Jeanne agachó la cabeza. Era cierto. Esclarmonde —hermana del conde de Foix y por tanto mujer de gran fortuna— había fundado varios orfanatos y un hospital, y además alimentaba a los mendigos; pero a pesar de todas sus oraciones y sus tareas, había encontrado tiempo para cuidar de ella.
—Dime, ¿por qué estás tan triste? Esto es para celebrarlo, no para desesperarse. ¡Vaya cara tan larga! ¡Como si fuéramos a mandarte al bosque para que vivieras como una eremita! Lo que te hemos dicho es que es hora de buscarte un hombre. Tendrás un nombre, un castillo, tus propios hijos. Tendrás una posición. ¿Qué tiene eso de malo? ¿Acaso quieres quedarte soltera toda la vida? ¿O tal vez tomar los hábitos?
Jeanne se limpió la nariz con la manga.
—No, no, con el pañuelo. —Giulietta rio—. Por santa Ana, ¿para qué te crees que los bordamos?
Jeanne cogió el pañuelo apesadumbrada y sumisa.
—Es que te gusta alguien, ¿verdad? ¡Hay que ver! —exclamó Giulietta con una risa—. Que yo no soy tan mayor y puedo ponerme en tu lugar.
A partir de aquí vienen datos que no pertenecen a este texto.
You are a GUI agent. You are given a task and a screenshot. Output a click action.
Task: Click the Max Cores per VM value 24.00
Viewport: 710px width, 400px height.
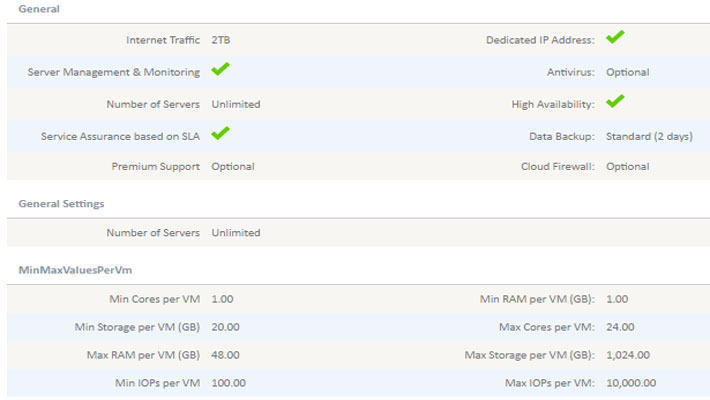[620, 327]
Sé muy bien lo que es estar ahí sentada en la ventana, desde donde puedes ver a los jóvenes. Anda, sonríe. Eso es. Venga, toma la aguja, que vamos a hablar de mujeres, de amor y de matrimonio, y ya verás como terminamos de bordar las servilletas enseguida. Sí, sé muy bien lo que sientes. Todas lo hemos sentido, todas las mujeres.
Giulietta parecía pensativa.
—Mira, cuando tenía catorce años me casé con un noble que entonces tenía treinta.
Giulietta lo consideró entonces más viejo que la luna, pero le dio cuatro hermosos hijos antes de que lo mataran en la batalla. La joven le contó que un hombre de esa edad puede parecer arrugado y ajado a ojos de una niña, pero su esposo le había mostrado toda la gentileza posible y también le había dado mucho placer antes de morir, porque un hombre de esa edad está experimentado en el amor. Después de su muerte, ella se casó por segunda vez y volvió a quedar viuda, y ahora tenía varios amantes, aunque ese no era tema para una jovencita como Jeanne. Lo que sí quería decirle era que la vida de una mujer no terminaba cuando se casaba. ¿Y qué pensaba Jeanne hacer si no se casaba? ¿Cómo iba a vivir? ¿Quién le daría hijos? Porque los filósofos habían demostrado que la felicidad de la sociedad entera depende de los buenos matrimonios.
—Además —añadió—, a pesar de lo que cuentan las cínicas canciones de los trovadores el amor suele coincidir con la unión, Jeanne, no lo olvides. —Y nombro a dos o tres parejas que estaban profundamente enamoradas o que se habían enamorado después de casarse—. Ahora dime, ¿es que te gusta alguien? Porque podemos arreglar un matrimonio a gusto de todos.
Y así, entre susurros y complicidad, Giulietta averiguó el secreto de Jeanne: que se había fijado en Roger de Foix, cuyo padre era primo de Esclarmonde.
—No dejo de mirarlo —confesó—, pero él ni siquiera sabe que existo.